The second has been resolved, full description below.

Spence

Spence was taking about 2 hours to run the puppet client:

  • 2 minutes to get the catalog
  • 110 minutes to parse the nagios stuff

A blog post by Pieter Barrezeele explains what's going on: with many tests, the file containing all the tests grows very large. Puppet must parse the entire file for every check to determine if the check needs to be changed. On Spence, that file was about 2MB in size and we had about 2800 checks. Parsing a 2MB file 2800 times takes a long time.

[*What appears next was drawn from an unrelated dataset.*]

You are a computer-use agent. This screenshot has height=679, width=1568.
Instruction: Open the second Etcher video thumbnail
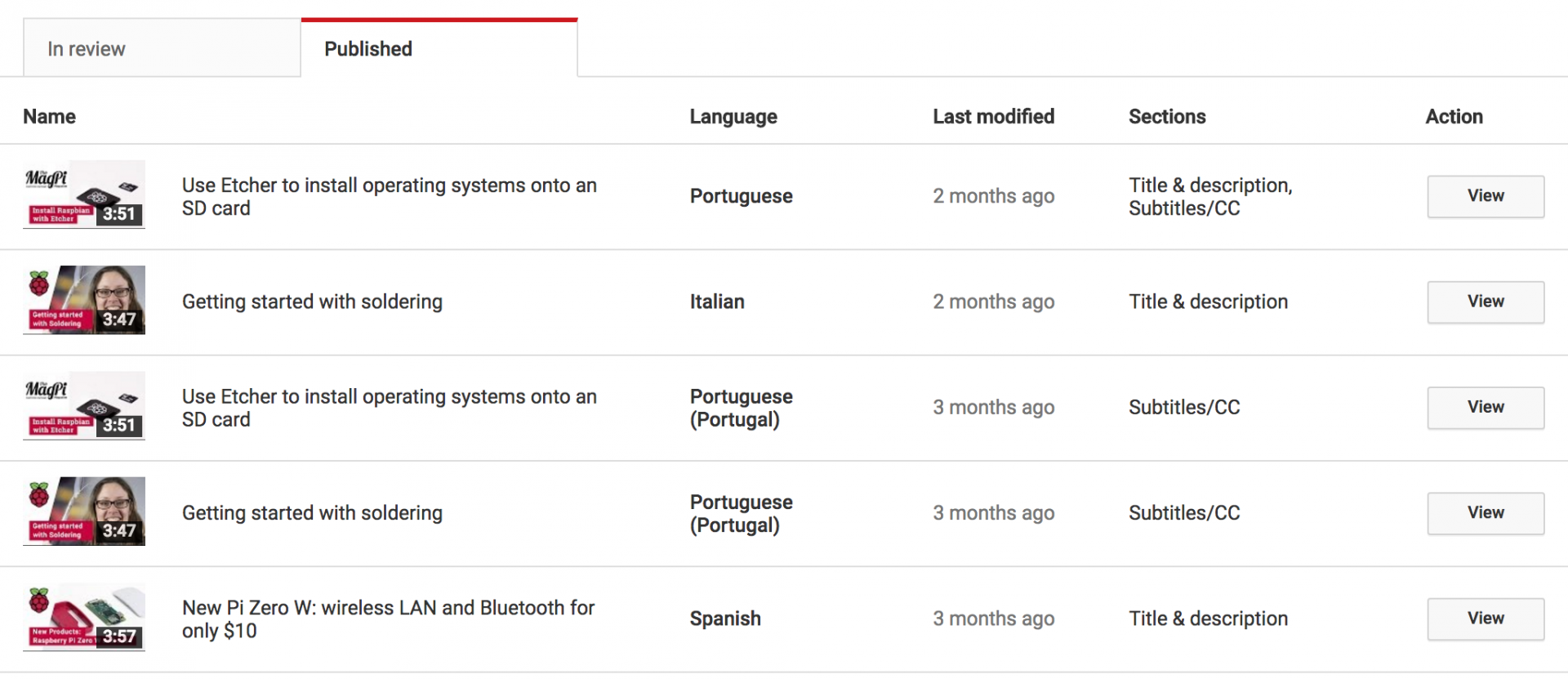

The solution is to break up the checks into many smaller files. Pieter shows off how to do it if each service is actually defined separately, but our config allows the check to be created by a variable passed into the exported @@nagios_service. Instead I chose to store all the checks for a given host in a single file, rather than having one file per service/host pair. This decreased the number of files in the directory from 2800 to 385. In terms of the puppet config, I added a segment to create the directory /etc/nagios/puppet_checks.d/, then changed the target parameter of monitor_service from ${nagios_config_dir}/puppet_checks.cfg to ${nagios_config_dir}/puppet_checks.d/${hostname}.cfg.

# set up the nagios server
class nagios::monitor {
    ...
    # make sure the directory for individual service checks exists 
    file { "/etc/nagios/puppet_checks.d":
        ensure => directory,
        owner => root,
        group => root,
        mode => 0755;
    }
    ...
}
# pull this in from services you want monitored
define monitor_service ($description, $check_command, $host=$hostname, $retries=3, $group=$nagios_group, $ensure=present, $critical="false", $passive="false", $freshness=7200) {
    @@nagios_service { "$hostname $title":
        target => "${nagios_config_dir}/puppet_checks.d/${hostname}.cfg"
        ...

For some reason I haven't yet understood, puppet created each of those files inside puppet_checks.d root/root mode 600; i.e. owned by root and only readable by root. The nagios user was unable to read them, causing nagios to refuse to start. I tried to set each file's permissions when it was created, but when two services both landed inside one host's file, the declaration of file { "${nagios_config_dir}/puppet_checks.d/${hostname}.cfg then appeared twice, causing a conflict. Instead I changed the puppet_checks.d directory to apply its permissions recursively. Note that though the directory mode argument is set to 0600, puppet understands that when applying this recursively, directories are also supposed to get the execute bit and sets them 0755.

# set up the nagios server
class nagios::monitor {
    ...
    # make sure the directory for individual service checks exists 
    file { "/etc/nagios/puppet_checks.d":
        ensure => directory,
        owner => root,
        group => root,
        recurse => true,
        mode => 0644;
    }
    ...
}

With these changes in place, after running a few times to get all the files settled into their correct places, the puppet run on spence now takes on average 5 minutes total.